[Saved entries]
- - - - -

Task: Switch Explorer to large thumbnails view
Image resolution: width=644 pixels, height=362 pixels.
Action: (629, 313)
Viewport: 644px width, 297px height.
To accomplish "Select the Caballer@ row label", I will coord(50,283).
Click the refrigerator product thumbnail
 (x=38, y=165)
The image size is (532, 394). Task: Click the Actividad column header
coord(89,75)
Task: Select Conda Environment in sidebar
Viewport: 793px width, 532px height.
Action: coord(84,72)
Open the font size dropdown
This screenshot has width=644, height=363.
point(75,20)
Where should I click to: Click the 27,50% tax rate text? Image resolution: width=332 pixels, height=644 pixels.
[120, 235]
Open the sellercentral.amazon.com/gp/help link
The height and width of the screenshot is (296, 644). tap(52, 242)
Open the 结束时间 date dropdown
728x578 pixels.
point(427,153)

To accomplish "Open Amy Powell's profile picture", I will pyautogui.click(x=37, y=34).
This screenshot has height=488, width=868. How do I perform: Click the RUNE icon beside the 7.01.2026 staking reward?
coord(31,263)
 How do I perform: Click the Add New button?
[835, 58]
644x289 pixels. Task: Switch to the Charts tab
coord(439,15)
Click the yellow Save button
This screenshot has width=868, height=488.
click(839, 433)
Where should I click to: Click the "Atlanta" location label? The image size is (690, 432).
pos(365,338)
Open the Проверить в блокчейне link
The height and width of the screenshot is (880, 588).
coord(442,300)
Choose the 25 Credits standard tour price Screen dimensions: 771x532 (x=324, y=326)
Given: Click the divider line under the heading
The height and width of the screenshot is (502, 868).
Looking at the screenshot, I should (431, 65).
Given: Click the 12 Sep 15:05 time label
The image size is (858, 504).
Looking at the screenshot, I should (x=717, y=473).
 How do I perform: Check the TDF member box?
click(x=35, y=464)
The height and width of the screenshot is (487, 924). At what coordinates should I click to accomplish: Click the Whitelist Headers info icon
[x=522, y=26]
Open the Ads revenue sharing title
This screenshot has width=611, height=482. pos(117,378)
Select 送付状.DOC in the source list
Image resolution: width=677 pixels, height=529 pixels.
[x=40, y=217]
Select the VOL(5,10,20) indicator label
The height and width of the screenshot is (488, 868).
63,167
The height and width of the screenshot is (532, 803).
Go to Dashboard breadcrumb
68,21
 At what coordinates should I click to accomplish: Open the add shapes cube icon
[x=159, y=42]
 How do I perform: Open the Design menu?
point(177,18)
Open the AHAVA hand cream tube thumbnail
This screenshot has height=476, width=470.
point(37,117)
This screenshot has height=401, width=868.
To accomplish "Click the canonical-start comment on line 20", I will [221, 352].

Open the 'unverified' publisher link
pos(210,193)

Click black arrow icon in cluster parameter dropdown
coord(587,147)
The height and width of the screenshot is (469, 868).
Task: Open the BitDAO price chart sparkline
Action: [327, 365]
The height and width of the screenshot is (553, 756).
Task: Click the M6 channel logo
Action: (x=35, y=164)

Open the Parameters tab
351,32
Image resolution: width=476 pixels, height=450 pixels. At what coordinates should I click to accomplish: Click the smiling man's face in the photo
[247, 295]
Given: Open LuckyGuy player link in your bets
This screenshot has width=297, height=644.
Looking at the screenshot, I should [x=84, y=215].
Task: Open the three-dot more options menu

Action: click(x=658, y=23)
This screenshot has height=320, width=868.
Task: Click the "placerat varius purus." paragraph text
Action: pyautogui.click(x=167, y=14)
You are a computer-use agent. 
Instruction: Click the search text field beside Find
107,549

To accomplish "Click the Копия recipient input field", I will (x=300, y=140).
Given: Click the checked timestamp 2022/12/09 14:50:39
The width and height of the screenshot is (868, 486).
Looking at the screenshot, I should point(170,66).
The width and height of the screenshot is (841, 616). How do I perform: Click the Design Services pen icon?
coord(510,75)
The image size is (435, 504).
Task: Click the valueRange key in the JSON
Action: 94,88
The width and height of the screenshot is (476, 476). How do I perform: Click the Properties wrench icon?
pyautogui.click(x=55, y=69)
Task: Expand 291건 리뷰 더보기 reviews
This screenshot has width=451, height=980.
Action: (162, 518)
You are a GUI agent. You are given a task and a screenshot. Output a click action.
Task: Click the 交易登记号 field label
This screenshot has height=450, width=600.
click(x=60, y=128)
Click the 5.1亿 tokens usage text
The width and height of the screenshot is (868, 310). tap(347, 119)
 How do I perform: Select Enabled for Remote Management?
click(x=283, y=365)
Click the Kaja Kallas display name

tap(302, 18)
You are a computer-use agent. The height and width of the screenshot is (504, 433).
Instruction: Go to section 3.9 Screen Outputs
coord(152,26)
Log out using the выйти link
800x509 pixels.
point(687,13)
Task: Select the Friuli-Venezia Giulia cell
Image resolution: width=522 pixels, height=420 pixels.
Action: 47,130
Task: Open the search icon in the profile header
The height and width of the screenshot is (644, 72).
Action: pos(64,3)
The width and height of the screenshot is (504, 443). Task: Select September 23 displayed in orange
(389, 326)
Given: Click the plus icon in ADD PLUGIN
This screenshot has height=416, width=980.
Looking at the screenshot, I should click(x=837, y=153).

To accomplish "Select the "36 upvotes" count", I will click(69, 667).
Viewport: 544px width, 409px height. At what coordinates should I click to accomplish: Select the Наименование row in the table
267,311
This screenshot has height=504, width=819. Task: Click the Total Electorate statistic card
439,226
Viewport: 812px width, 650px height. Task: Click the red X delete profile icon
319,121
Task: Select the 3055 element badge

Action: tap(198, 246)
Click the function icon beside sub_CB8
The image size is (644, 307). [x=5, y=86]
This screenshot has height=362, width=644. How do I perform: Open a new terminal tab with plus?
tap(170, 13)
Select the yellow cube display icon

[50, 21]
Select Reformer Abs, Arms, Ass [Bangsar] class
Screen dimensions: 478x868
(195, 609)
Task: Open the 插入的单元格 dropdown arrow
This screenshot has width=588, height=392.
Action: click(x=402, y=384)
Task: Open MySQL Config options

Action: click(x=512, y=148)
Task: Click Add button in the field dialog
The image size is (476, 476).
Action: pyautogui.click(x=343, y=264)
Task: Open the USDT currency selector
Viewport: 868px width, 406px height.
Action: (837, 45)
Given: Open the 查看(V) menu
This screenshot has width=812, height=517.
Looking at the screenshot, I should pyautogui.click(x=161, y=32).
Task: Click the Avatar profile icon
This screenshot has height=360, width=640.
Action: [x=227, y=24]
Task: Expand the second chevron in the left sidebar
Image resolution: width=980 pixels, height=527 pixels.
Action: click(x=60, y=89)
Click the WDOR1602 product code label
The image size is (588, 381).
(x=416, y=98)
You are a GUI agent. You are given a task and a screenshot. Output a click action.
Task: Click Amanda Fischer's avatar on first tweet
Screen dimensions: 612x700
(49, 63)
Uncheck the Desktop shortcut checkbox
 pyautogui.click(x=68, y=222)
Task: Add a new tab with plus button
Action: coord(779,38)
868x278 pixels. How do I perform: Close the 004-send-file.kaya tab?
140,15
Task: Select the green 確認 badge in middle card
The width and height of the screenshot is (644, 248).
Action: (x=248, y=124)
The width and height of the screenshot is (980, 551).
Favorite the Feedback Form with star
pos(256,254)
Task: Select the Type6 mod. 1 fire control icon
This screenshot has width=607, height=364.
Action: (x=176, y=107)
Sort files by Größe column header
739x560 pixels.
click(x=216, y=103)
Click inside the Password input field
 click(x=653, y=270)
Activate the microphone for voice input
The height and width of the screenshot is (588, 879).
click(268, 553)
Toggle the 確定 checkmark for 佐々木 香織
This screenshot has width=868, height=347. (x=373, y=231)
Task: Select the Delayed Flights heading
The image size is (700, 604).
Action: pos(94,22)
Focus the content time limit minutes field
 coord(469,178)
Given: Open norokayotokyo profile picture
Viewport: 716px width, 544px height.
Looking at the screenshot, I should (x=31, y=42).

- - - - -

Problem details: Within the entries, find all lines that contain "heading" and copy each one.

Written solution:
Given: Click the divider line under the heading
Task: Select the Delayed Flights heading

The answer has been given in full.